(TASK DETAILS)
After locating the line that contains "Viewport: 960px width, 663px height." in the records below, write out exactly that line and each line after it through the one that contains "Task: Switch to the Java tab", and nothing else.
══════
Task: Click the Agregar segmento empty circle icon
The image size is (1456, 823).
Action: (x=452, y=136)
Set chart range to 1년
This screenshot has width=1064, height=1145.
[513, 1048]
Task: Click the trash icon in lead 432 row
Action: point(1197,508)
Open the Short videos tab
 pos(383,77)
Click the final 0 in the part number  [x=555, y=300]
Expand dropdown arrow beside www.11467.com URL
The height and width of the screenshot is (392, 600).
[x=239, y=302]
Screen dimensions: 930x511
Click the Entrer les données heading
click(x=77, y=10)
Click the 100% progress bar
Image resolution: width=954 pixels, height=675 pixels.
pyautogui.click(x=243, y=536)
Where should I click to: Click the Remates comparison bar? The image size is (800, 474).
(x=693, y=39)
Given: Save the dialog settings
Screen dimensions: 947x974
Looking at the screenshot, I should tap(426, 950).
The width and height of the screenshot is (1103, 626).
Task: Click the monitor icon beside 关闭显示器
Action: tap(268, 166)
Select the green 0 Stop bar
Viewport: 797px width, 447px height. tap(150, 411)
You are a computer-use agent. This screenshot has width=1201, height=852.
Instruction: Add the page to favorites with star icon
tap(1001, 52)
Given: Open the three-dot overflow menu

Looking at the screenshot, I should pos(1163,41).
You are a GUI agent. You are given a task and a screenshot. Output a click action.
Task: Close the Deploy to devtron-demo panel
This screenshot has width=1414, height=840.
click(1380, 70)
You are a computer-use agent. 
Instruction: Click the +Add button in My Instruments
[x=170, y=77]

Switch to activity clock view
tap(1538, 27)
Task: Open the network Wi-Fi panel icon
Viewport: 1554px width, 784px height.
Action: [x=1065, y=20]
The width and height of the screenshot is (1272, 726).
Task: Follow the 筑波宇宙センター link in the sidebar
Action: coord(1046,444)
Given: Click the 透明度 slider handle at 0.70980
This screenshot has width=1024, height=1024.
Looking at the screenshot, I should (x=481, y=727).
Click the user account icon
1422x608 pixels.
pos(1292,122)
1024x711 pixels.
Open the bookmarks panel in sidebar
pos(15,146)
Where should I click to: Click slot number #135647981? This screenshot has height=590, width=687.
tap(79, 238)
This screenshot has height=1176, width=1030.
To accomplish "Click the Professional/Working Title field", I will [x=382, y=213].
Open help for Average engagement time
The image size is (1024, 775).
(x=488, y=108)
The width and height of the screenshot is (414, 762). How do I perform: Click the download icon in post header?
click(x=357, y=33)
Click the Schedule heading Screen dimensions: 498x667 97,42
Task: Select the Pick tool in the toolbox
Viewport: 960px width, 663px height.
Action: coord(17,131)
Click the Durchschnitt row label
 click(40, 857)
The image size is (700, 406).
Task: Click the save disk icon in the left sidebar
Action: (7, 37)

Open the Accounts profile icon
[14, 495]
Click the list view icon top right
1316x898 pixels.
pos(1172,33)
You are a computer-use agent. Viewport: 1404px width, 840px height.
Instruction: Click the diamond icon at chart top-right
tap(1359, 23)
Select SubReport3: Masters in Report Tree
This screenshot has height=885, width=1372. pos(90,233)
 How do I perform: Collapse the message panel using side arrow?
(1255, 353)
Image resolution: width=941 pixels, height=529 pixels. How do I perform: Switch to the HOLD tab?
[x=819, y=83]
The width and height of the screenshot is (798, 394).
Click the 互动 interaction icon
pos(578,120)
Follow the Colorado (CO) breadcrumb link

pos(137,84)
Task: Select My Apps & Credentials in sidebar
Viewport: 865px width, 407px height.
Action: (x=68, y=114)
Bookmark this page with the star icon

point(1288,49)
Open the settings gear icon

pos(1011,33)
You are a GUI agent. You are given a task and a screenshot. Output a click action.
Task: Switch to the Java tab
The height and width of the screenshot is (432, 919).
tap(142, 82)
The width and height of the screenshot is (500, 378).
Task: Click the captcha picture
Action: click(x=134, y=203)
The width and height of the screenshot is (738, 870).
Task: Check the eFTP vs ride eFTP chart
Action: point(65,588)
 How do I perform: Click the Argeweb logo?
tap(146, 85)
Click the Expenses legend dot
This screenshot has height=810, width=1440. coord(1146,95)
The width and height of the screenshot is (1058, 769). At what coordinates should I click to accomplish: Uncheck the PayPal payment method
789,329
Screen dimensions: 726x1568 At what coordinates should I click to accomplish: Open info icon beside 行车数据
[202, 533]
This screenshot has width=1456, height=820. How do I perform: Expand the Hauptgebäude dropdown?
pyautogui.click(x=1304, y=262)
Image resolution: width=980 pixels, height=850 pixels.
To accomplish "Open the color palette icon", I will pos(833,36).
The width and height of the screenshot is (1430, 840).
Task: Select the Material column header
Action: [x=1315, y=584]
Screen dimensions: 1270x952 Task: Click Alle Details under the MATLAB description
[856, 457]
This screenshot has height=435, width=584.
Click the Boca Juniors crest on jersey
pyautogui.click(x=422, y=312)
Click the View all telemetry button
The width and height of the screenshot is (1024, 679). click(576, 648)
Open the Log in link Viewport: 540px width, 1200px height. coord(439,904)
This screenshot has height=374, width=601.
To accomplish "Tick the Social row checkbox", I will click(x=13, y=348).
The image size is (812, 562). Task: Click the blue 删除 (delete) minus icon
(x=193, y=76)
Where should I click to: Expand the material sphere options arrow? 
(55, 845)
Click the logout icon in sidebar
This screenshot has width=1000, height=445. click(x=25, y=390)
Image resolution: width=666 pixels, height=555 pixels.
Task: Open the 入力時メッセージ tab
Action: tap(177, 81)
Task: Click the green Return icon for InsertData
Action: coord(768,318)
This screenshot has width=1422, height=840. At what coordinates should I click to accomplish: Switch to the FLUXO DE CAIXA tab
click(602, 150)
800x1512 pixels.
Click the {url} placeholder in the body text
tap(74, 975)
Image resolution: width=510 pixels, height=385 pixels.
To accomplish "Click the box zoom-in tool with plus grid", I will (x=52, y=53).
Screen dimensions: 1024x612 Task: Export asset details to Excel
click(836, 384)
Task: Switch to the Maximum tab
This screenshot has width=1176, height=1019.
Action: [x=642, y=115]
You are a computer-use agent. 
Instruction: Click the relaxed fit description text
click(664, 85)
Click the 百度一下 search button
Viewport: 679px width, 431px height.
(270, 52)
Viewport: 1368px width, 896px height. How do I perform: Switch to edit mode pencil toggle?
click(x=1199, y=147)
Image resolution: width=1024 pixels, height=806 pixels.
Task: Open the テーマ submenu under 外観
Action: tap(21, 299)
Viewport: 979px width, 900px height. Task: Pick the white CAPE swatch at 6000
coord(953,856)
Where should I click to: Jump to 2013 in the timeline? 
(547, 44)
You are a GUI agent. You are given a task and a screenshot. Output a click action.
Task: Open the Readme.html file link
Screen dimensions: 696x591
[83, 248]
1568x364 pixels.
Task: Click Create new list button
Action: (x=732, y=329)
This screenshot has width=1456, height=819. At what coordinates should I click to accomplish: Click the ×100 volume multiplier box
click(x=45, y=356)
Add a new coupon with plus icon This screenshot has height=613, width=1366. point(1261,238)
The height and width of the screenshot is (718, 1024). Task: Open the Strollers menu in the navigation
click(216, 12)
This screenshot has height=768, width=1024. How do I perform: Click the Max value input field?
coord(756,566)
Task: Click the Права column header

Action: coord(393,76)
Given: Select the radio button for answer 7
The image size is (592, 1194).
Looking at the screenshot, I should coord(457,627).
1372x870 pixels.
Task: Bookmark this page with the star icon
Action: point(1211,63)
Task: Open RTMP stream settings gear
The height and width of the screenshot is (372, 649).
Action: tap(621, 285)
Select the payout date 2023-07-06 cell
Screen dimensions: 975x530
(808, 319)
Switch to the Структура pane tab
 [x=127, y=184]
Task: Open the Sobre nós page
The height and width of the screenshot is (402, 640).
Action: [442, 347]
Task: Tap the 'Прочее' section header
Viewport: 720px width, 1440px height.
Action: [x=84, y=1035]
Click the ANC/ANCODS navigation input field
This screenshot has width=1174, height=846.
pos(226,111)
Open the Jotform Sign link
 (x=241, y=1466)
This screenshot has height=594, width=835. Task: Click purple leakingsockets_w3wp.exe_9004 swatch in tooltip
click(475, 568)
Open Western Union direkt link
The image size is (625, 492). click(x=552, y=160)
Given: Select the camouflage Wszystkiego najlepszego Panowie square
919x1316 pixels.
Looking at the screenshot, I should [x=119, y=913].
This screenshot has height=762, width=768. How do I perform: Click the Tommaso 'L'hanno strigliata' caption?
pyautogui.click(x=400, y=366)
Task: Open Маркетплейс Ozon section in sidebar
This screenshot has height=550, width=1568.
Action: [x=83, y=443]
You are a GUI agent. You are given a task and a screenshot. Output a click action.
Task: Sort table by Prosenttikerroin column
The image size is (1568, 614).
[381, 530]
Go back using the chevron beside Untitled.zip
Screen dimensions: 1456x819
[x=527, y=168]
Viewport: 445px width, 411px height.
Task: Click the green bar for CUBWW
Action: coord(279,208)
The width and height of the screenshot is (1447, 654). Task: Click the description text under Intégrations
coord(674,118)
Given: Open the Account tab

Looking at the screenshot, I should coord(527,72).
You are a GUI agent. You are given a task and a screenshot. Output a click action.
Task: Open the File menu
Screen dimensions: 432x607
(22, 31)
══════
(OUTPUT OF THE TASK)
Viewport: 960px width, 663px height.
Action: coord(17,131)
Click the Durchschnitt row label
 click(40, 857)
The image size is (700, 406).
Task: Click the save disk icon in the left sidebar
Action: (7, 37)

Open the Accounts profile icon
[14, 495]
Click the list view icon top right
1316x898 pixels.
pos(1172,33)
You are a computer-use agent. Viewport: 1404px width, 840px height.
Instruction: Click the diamond icon at chart top-right
tap(1359, 23)
Select SubReport3: Masters in Report Tree
This screenshot has height=885, width=1372. pos(90,233)
 How do I perform: Collapse the message panel using side arrow?
(1255, 353)
Image resolution: width=941 pixels, height=529 pixels. How do I perform: Switch to the HOLD tab?
[x=819, y=83]
The width and height of the screenshot is (798, 394).
Click the 互动 interaction icon
pos(578,120)
Follow the Colorado (CO) breadcrumb link

pos(137,84)
Task: Select My Apps & Credentials in sidebar
Viewport: 865px width, 407px height.
Action: (x=68, y=114)
Bookmark this page with the star icon

point(1288,49)
Open the settings gear icon

pos(1011,33)
You are a GUI agent. You are given a task and a screenshot. Output a click action.
Task: Switch to the Java tab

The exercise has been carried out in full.